White Folks Get Prozac
It seems counterintuitive that educated physicians with multiple patients of different races would be supplying a specific race with a newer antidepressant. Doctors are more likely to prescribe antidepressants to white patients with private health insurance than patients who are minorities and use Medicare or Medicaid. In 2008 only 4 percent of hispanics and black patients were prescribed medication to help with depression, yet 11 percent of white patients dealing with depression were treated with medication. It’s very odd that one group of people are prescribed a specific medication at twice the rate that two other groups of people are. These doctors go through years of schooling yet still can’t treat people equally and give them the care they deserve.
Apple Face Palm Bug
It seems counterintuitive that such a successful company like Apple would take so long to fix a bug that allows others to invade people’s privacy. A 14 year old in Arizona discovered that he could listen to people through their phones on a group FaceTime call without them even realizing it. His mother sent a video of the bug to Apple hoping that they’d fix it, but it took them more than a week to take down the group face time feature to fix it. After this story went viral, many people including myself are questioning Apple’s care about the privacy of their customers. On top of this mess, they haven’t responded to anything concerning the bug. Why it was so slow to get fixed, how the bug even surfaced, or if the 14 year old from Arizona will get compensated for his discovery.

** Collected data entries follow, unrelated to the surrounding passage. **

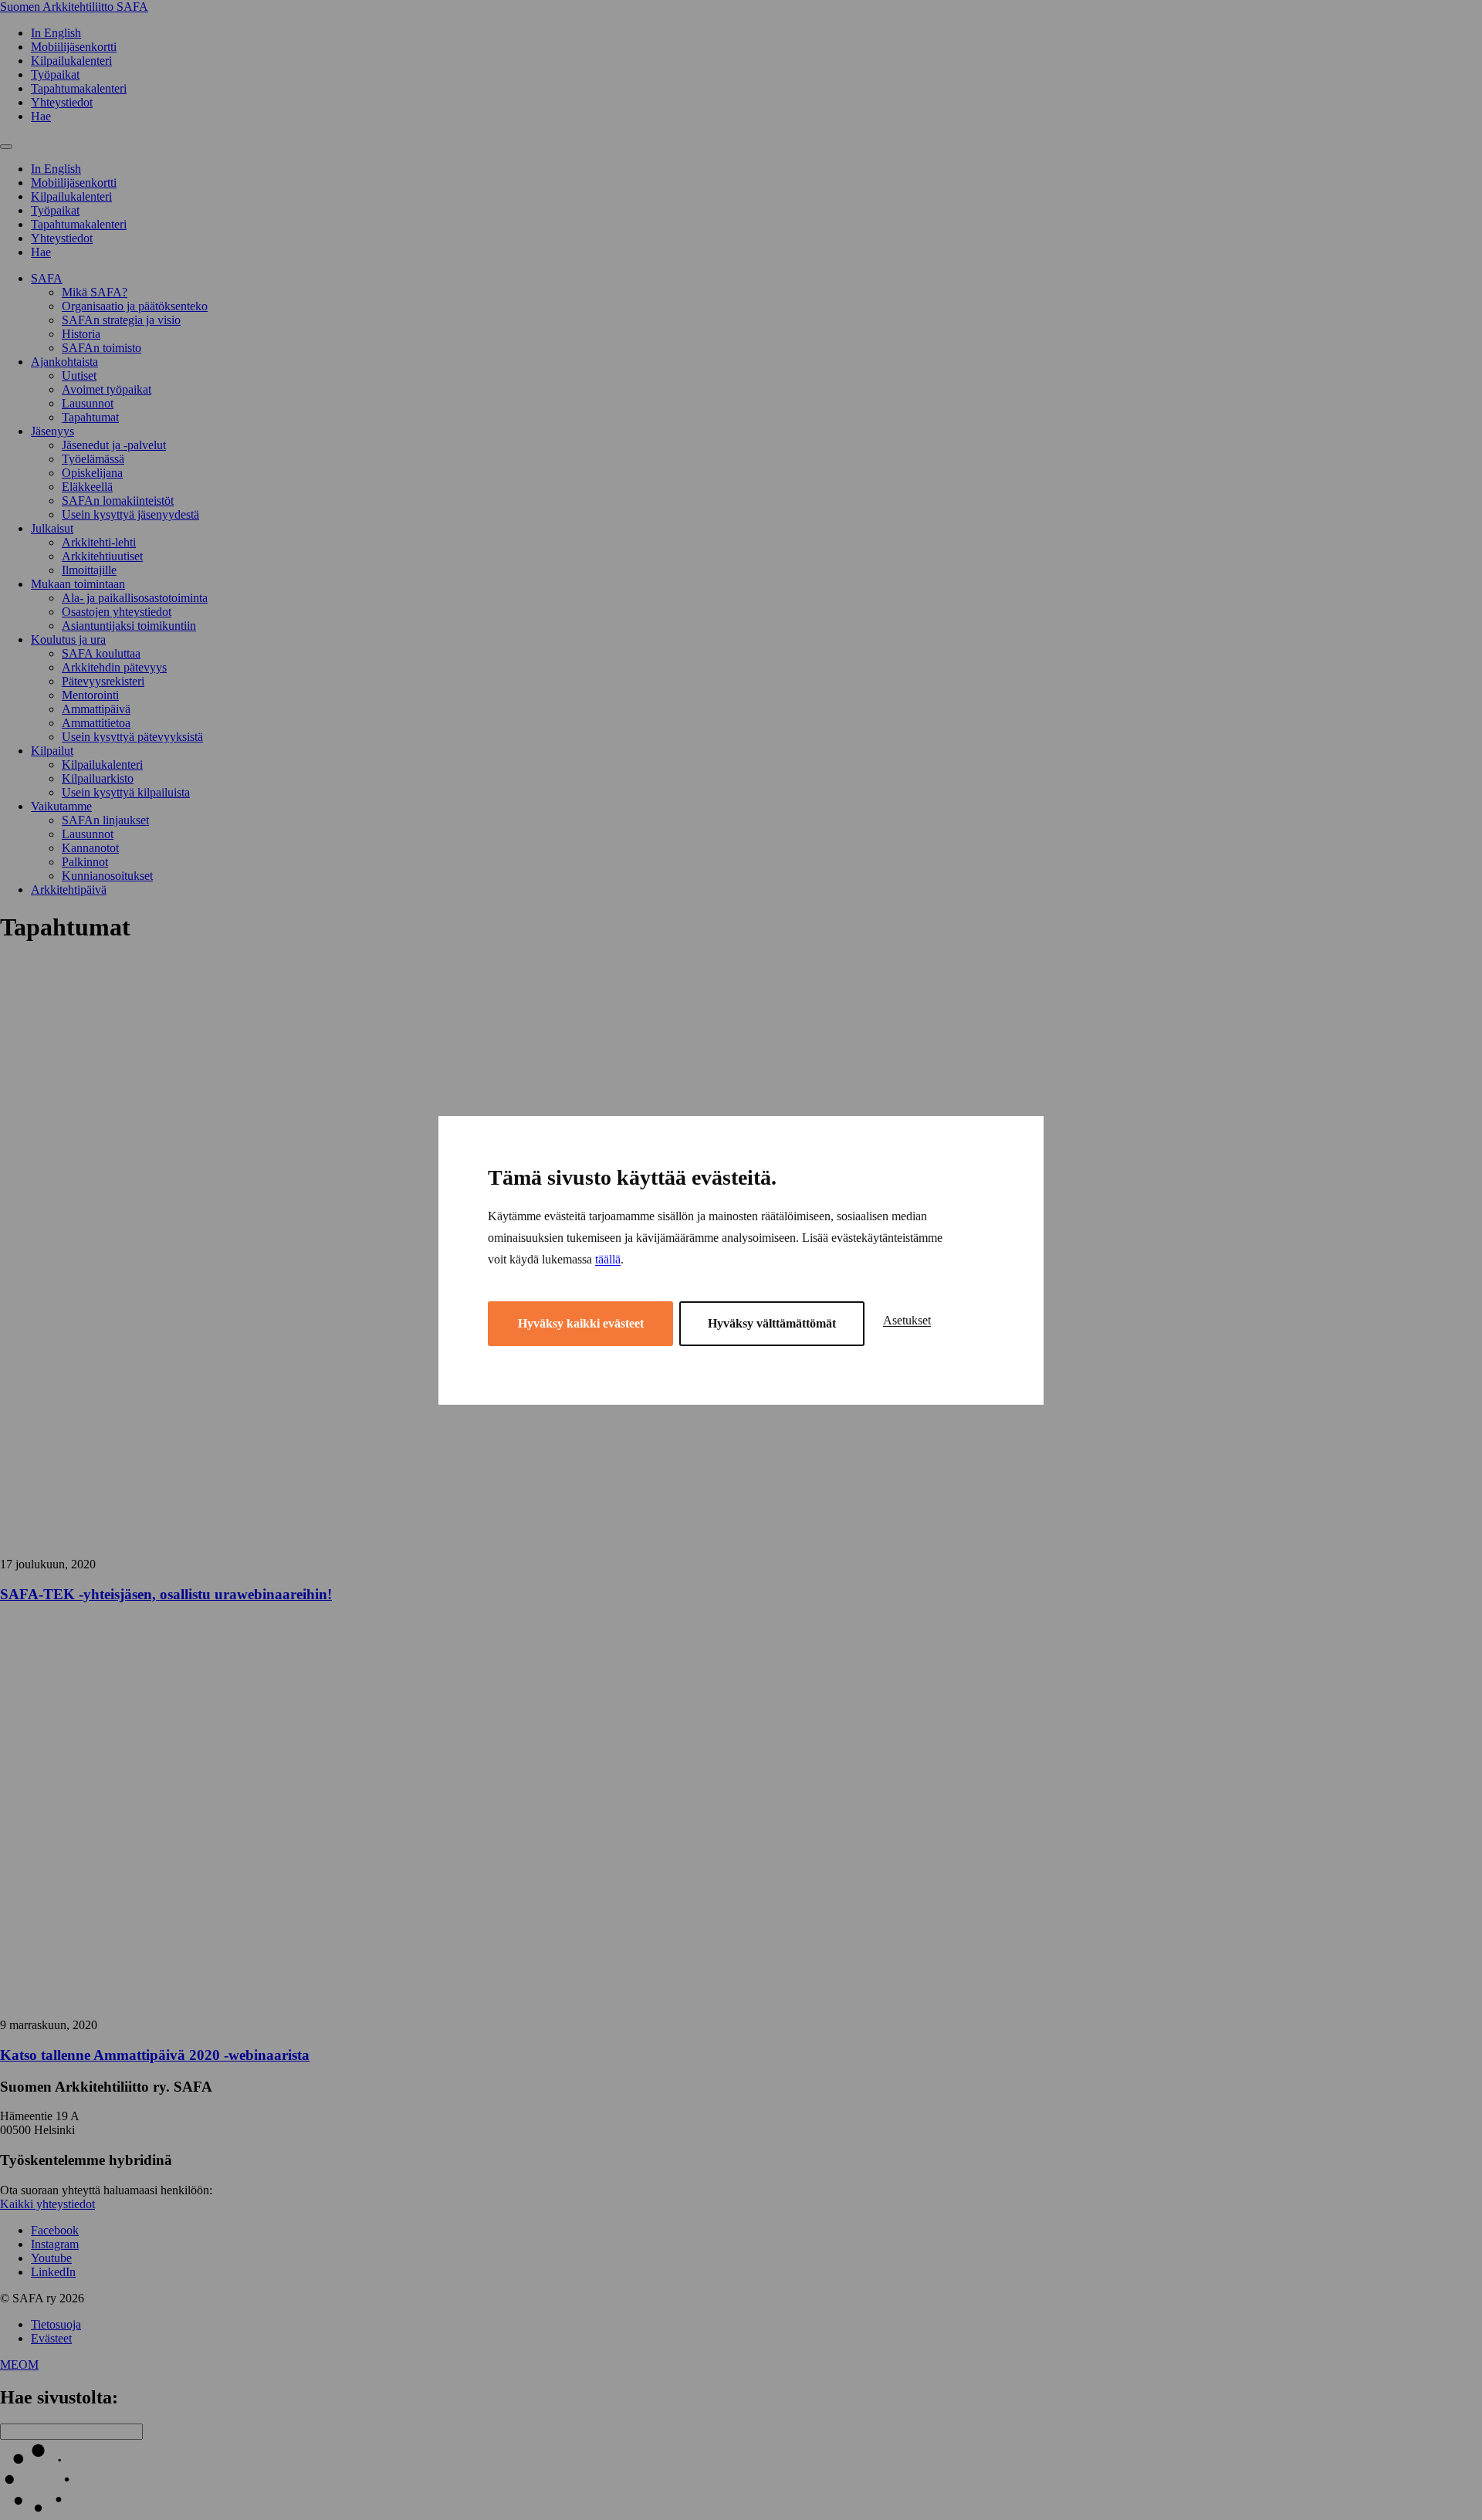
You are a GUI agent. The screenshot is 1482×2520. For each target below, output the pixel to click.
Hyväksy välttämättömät (772, 1323)
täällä (608, 1259)
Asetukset (907, 1320)
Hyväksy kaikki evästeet (581, 1323)
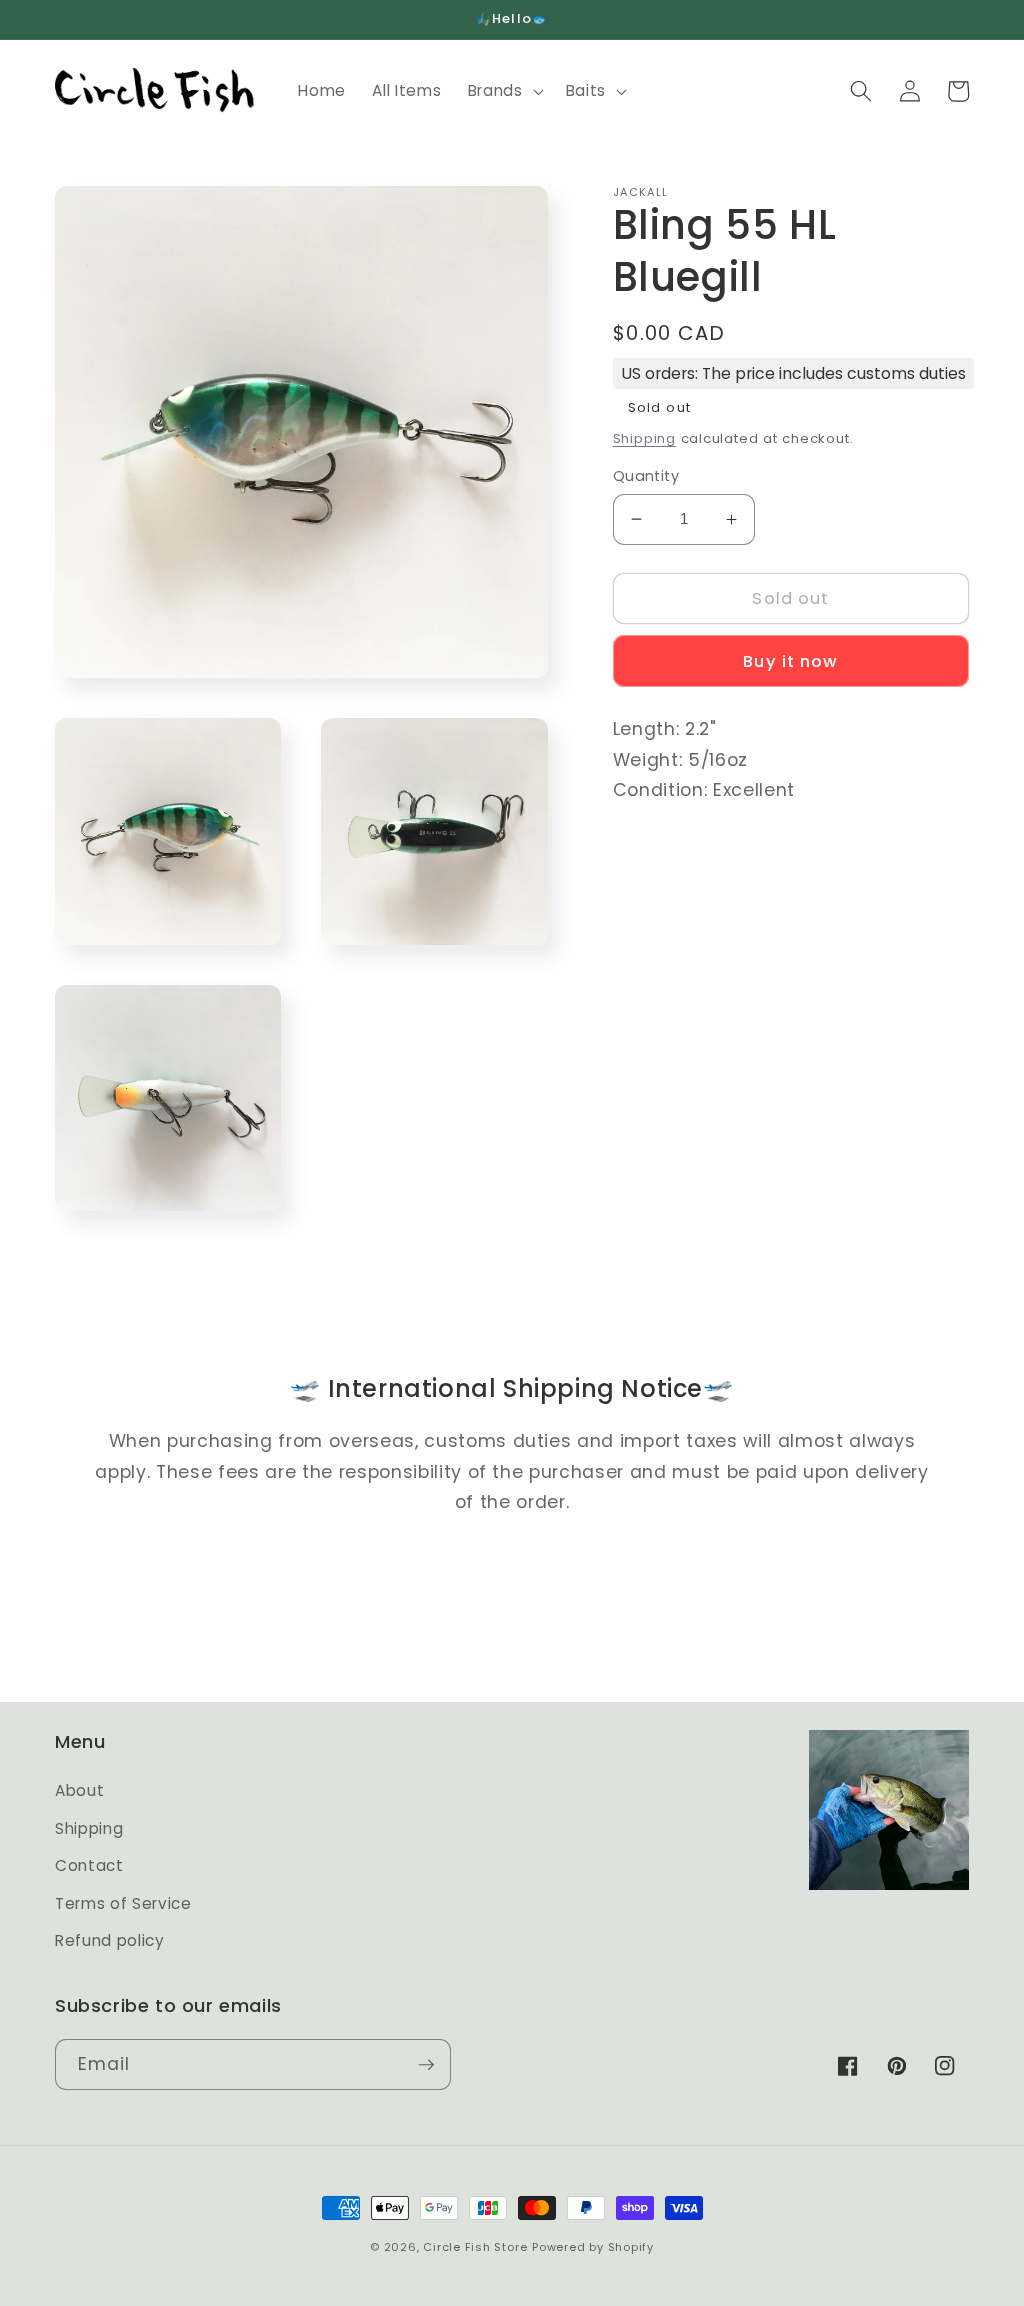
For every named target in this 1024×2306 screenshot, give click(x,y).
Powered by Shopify (593, 2247)
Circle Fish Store (475, 2247)
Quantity (646, 476)
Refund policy (110, 1940)
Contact (89, 1865)
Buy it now (790, 661)
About (79, 1790)
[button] (504, 91)
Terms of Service (123, 1903)
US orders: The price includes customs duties (793, 373)
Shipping (644, 438)
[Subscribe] (426, 2065)
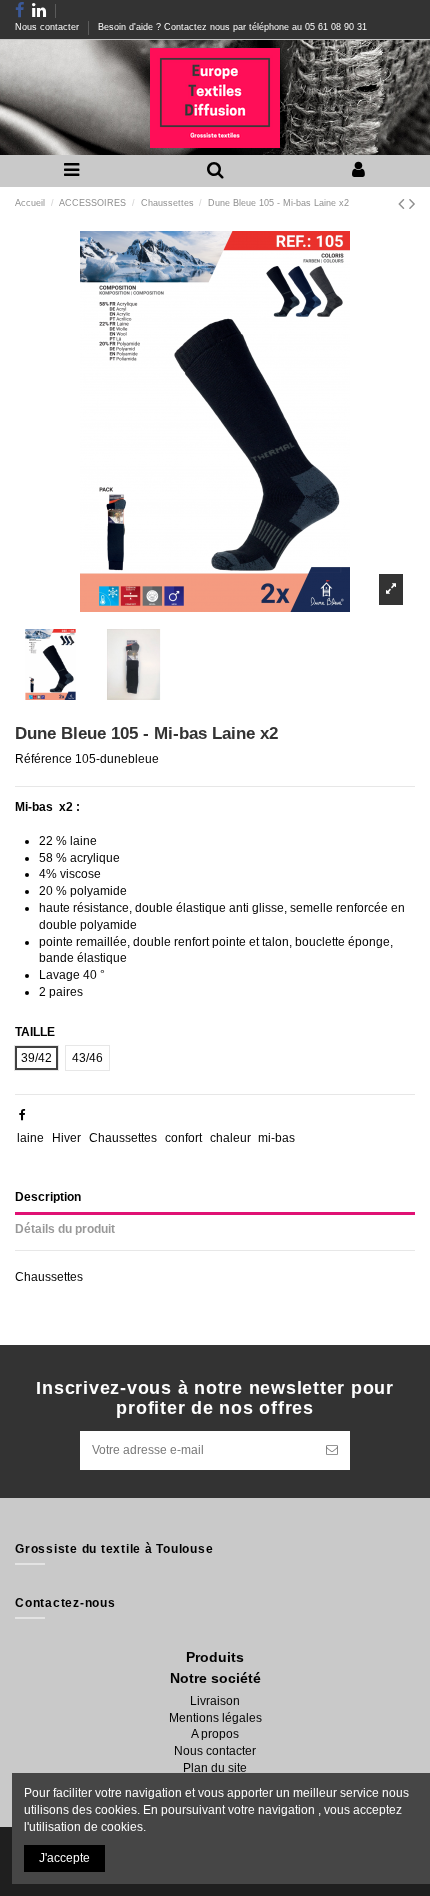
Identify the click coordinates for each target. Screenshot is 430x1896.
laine (30, 1138)
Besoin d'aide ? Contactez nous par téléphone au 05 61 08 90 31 (232, 27)
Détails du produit (65, 1229)
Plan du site (215, 1768)
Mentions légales (215, 1718)
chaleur (230, 1138)
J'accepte (64, 1858)
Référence (43, 759)
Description (48, 1197)
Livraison (215, 1701)
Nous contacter (48, 27)
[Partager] (22, 1115)
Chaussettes (123, 1138)
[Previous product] (403, 204)
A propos (215, 1734)
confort (183, 1138)
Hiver (66, 1138)
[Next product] (412, 204)
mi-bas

Are Multivitamins Dangerous?
It seems counterintuitive that a group of organic compounds that are essential for normal growth and nutrition can be labeled as dangerous. Although a third of Americans take a regular dose of multivitamins, there isn’t really any evidence that points towards it making people healthier. A perfect example is the fact that Vitamin D is said to improve breast health and Vitamin B is heart healthy. A study of postmenopausal women showed multivitamins did not protect them from any of the diseases studied to be harmful.